* **TRECHO SELECIONADO**
--------------------------------------------------

Pois bem, a palavra introjeção significa uma aceitação mental e emocional de alguma dificuldade ou limite apresentado pelo ambiente. Isso ocorre durante toda a vida mas, principalmente durante o processo educacional. Neste caso a ansiedade amadureceu rumo ao sentimento de culpa, que irá se instalar na essência da intenção criminosa, antes da realização do crime em si.
Isso é muito diferente de imposição! Quando algo é imposto e inculcado, a essência verdadeira do indivíduo não se modificou! Isso pelo simples fato de não ter ocorrido a aceitação mental e emocional, ingredientes fundamentais para que o controle dos instintos possa ocorrer de dentro para fora e, de forma verdadeira. A situação contrária onde os instintos são controlados de fora para dentro, se assemelha mais a um ambiente autoritário e ditador, onde o medo de ser descoberto é o único responsável pelo mínimo convívio social existente. Basta uma pequena distração do controle externo para que o caos se estabeleça. Não somos capazes de aceitar mentalmente e emocionalmente, nada que nos seja imposto e enfiado goela abaixo. Principalmente fatos e limites que discordamos ou não aceitamos, mesmo que sejam ridiculamente coerentes e pertinentes. Em outras palavras, a incapacidade em ter limites e moralidade do adulto, provavelmente esteja relacionada com a sua impossibilidade enquanto criança, em ter desfrutado de um ambiente que lhe proporcionasse o tempo necessário para que essa difícil digestão ocorresse. Certamente existem limites para que a culpa se expresse e, há uma psicopatologia do sentimento de culpa, que pretendo abordar em uma próxima publicação. Mas a capacidade de sentir culpa mesmo quando inconsciente e aparentemente irracional, implica um certo grau de crescimento emocional, normalidade psíquica, e esperança.

--------------------------------------------------

* **INFORMAÇÕES EXIBIDAS**

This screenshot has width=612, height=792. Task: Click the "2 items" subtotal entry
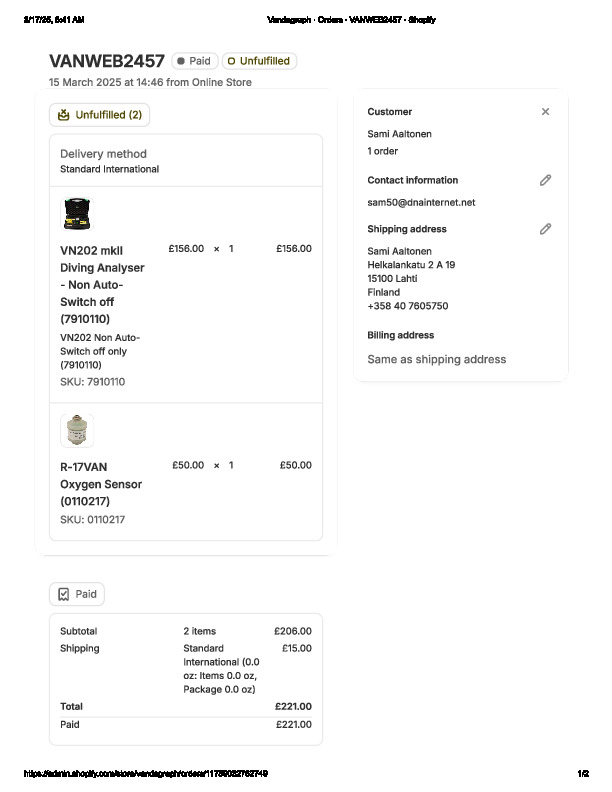(x=199, y=631)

--------------------------------------------------

* **TAREFAS A FAZER**
**a)** No trecho sobre introjeção e culpa, o que significa a palavra introjeção?
**b)** Imprima, do trecho sobre introjeção e culpa, a parte de "Pois bem, a" até "crime em si.".
**c)** Prossiga com o trecho sobre introjeção e culpa a partir da última frase apresentada.

* **RESPOSTAS POR TAREFA**
**a)** Uma aceitação mental e emocional de alguma dificuldade ou limite apresentado pelo ambiente.

**b)**
Pois bem, a palavra introjeção significa uma aceitação mental e emocional de alguma dificuldade ou limite apresentado pelo ambiente. Isso ocorre durante toda a vida mas, principalmente durante o processo educacional. Neste caso a ansiedade amadureceu rumo ao sentimento de culpa, que irá se instalar na essência da intenção criminosa, antes da realização do crime em si.

**c)**
sexta-feira, 9 de dezembro de 2011

O sentimento de culpa

No senso comum o sentimento de culpa é normalmente atribuído e relacionado ao ensinamento religioso e moral. Nessa perspectiva não fazer o mal para o "outro", passa por garantir perante os olhos do "criador" o exemplo de um bom comportamento e, talvez a garantia da "conquista de algum bônus" para o "dia do julgamento final". Sem dúvida nenhuma essa forma de pensar e sentir produz resultados sociais, que a sua maneira garantem o convívio social e um certo respeito aos limites e fronteiras entre o indivíduo e seus "semelhantes". Aqueles que sustentam esse ponto de vista acreditam que a moralidade precisa ser inculcada desde muito cedo e ensinam as crianças pequenas de acordo com essa idéia.

Para a psicanálise as fundações do sentimento de culpa estão fixadas no crescimento emocional do indivíduo e na sua capacidade em conviver socialmente, dentro de uma certa harmonia entre o "eu" e o "tu". As influências culturais são sem dúvida muito importantes e variam de lugar para lugar. Podemos verificar essa informação através das diversas variações de comportamentos, existentes entre povos e famílias de culturas diferentes.
Diferentemente da visão moralista e religiosa, podemos dizer que através de uma perspectiva "evolucionista" a capacidade de se sentir culpado é uma conquista pessoal e uma das garantias que a espécie humana necessita para sobreviver e perdurar. Se não houver respeito mútuo, a espécie humana poderá correr um sério risco de sobrevivência. E como em todo processo de amadurecimento, a moralidade também precisa se desenvolver naturalmente e de modo pessoal. Cabe ao ambiente facilitar e proporcionar os meios necessários para que isso ocorra.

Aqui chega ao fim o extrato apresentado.